This University Is Forcing Students To Get Their COVID Vaccine In Order To Attend
Rutgers University is now requiring all students who want to attend the New Jersey school in the fall semester of 2021 to receive their COVID vaccine.
The shot requirement is believed to be the first announced by a U.S. college and could sound a rash of more schools to follow suit as the vaccine rolls out to all adults 18 and older by May 1.
“We are committed to health and safety for all members of our community," Rutgers President Jonathan Holloway said in a statement, "and adding COVID-19 vaccination to our student immunization requirements will help provide a safer and more robust college experience for our students.”
Rutgers will be administering the COVID vaccine on campus to faculty, staff and students as doses of the shot become available. But the university recommends pre-registering for a vaccine appointment now on the New Jersey COVID-19 website to “get vaccinated at the earliest opportunity and the first available location.”
However, the school is offering an exemption from the vaccination requirement for students with medical conditions or religious reasons for not getting the shot. The school also said that students enrolled in fully-remote online degree programs and online-only continuing education programs are not required to be vaccinated.
Rutgers, which has more than 71,000 students, also urges its faculty and staff to receive the COVID vaccine, but did not indicate if it was requiring the shot for these members to retain their jobs.
“Vaccination is key to stopping the current pandemic and to the return of campus instruction and activities closer to what we were accustomed to before the pandemic drastically changed life at Rutgers.” said Brian Strom, chancellor of Rutgers Biomedical and Health Sciences and executive vice president for health affairs at the university.

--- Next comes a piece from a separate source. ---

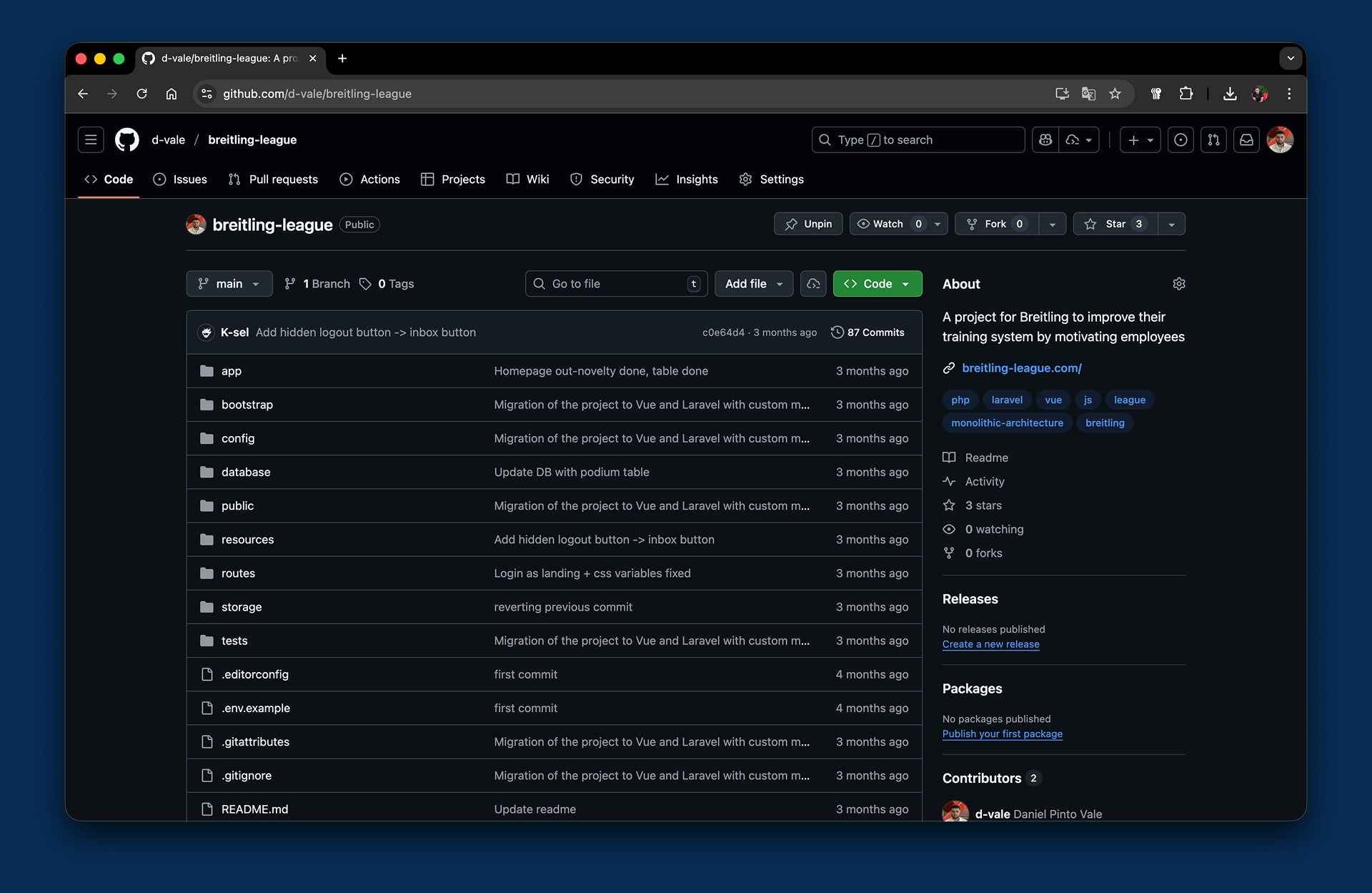This screenshot has height=893, width=1372.
Task: Open notifications inbox icon
Action: coord(1246,140)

Rutgers is recommending students under the age of 18 receive the Pfizer vaccine. The Pfizer vaccine is approved for administration to individuals as young as 16. The Moderna and Johnson & Johnson vaccines are approved for inoculation for those 18 years and older.
Other schools are likely to follow suit soon. Although college-aged students have proven less likely to experience severe symptoms and death as a result of COVID but pose larger threats as carriers, according to Angela Rasmussen, a virologist at the Center for Global Health Science and Security at Georgetown University.
"Death is not the only outcome for Covid-19," she told NBC News. "There are a number of other very unpleasant outcomes that can have lasting impacts on your health. So to make sure that you're not going to suffer any of those things, a younger person with no pre-existing risk conditions should definitely get vaccinated."
The Centers for Disease Control and Prevention reported that over 47.4 million Americans have been fully vaccinated, accounting for 14.3 % of the population. President Biden said Thursday that he plans to vaccinate 200 million people in his first 100 days in office, double his previous goal of 100 million Americans.